Jan Yates, Michelle Teitsma, Gordon Leverton, Jefferson Campbell Cooper
Artists concerned, informed and moved by the Greenbelt Legislation in Southern Ontario
February 4 – March 25, 2012
Opening Reception: Sunday February 5th from 2 - 4pm

Intended to preserve agricultural land from development, the Ontario greenbelt legislation has had the additional effect of depriving many farmers of control over their land and activities and of the potential to turn their land into a reasonable retirement income. The artists in the Greenbelt Collective all live in areas affected by the legislation and through their works they address the complex and contentious issues created by the legislation. The artists are using their works and research to create a better understanding in the community of the effect of the legislation on rural individuals. In their joint statement the artists of the Greenbelt Collective say:
The Greenbelt Legislation protects almost two million acres, making it the largest policy of its kind in the world. At the start of this project we predicted opposition to the legislation by developers, but we were not prepared for the resistance of farmers and growers to the law and to the constraints it has imposed on their land. In effect, the legislation tells them what they can and can not do with the land that they have farmed, depended on and invested in all their lives or in many cases for several generations.

… we were compelled to investigate further. We conducted research by visiting and interviewing landowners, farmers and those in the public sector. In addition, we gathered information and corresponded with many individuals and organizations; including Friends of the Greenbelt, Grape Growers of Ontario, Ontario Greenbelt Alliance and Environmental Defence. We also investigated whether the Greenbelt legislation provided protection for old growth trees, flora, migratory birds and wildlife threatened by urban sprawl.
Initially hailed as the saviour by some of  those working to conserve and protect our natural lands, the Greenbelt legislation has become a source of frustration and anger for others. Our combined body of work challenges preconceptions and presents a diverse and compelling exploration of Ontario's Greenbelt.

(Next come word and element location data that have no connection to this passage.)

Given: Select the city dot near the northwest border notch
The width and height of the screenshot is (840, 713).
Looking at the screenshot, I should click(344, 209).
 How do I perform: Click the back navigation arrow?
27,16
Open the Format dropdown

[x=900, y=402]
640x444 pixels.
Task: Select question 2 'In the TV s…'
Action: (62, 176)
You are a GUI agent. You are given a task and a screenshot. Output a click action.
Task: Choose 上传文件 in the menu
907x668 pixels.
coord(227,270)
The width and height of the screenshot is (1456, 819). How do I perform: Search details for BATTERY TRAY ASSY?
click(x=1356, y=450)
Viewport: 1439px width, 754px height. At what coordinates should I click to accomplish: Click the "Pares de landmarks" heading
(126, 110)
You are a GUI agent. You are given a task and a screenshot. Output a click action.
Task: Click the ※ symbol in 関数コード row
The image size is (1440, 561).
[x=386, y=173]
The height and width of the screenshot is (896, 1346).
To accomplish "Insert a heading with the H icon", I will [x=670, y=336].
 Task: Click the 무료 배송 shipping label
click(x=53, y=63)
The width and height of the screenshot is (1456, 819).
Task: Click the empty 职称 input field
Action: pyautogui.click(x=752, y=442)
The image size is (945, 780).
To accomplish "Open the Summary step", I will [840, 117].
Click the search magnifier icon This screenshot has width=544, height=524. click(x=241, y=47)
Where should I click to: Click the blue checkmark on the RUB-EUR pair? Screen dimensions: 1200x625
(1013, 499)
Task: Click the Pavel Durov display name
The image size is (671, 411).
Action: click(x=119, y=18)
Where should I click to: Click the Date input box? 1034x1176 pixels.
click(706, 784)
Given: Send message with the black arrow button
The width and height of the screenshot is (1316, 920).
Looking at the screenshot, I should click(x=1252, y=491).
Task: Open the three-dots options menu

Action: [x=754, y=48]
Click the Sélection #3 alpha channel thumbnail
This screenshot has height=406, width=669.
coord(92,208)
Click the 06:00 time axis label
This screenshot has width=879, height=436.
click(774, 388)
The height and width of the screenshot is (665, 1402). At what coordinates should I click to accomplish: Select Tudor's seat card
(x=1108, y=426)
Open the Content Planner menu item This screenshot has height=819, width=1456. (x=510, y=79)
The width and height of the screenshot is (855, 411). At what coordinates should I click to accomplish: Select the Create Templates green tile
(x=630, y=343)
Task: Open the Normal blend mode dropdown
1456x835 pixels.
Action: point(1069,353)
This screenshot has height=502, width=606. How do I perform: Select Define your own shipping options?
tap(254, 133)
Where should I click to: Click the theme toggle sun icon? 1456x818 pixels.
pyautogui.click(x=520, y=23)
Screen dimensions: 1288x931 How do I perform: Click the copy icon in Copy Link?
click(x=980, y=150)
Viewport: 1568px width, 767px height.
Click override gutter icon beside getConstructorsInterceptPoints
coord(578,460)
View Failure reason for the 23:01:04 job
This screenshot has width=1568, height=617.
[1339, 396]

This Land is Our Land is part of a series of exhibitions and programs at the GPAG that examine the nature of Niagara in recognitions of the formative role that the War of 1812 had on the region. During the years 2012 -2015 we will be examining the Niagara region in a variety of ways that will help all of us better understand our historic origins, how this history has shaped our present and how it might influence our future.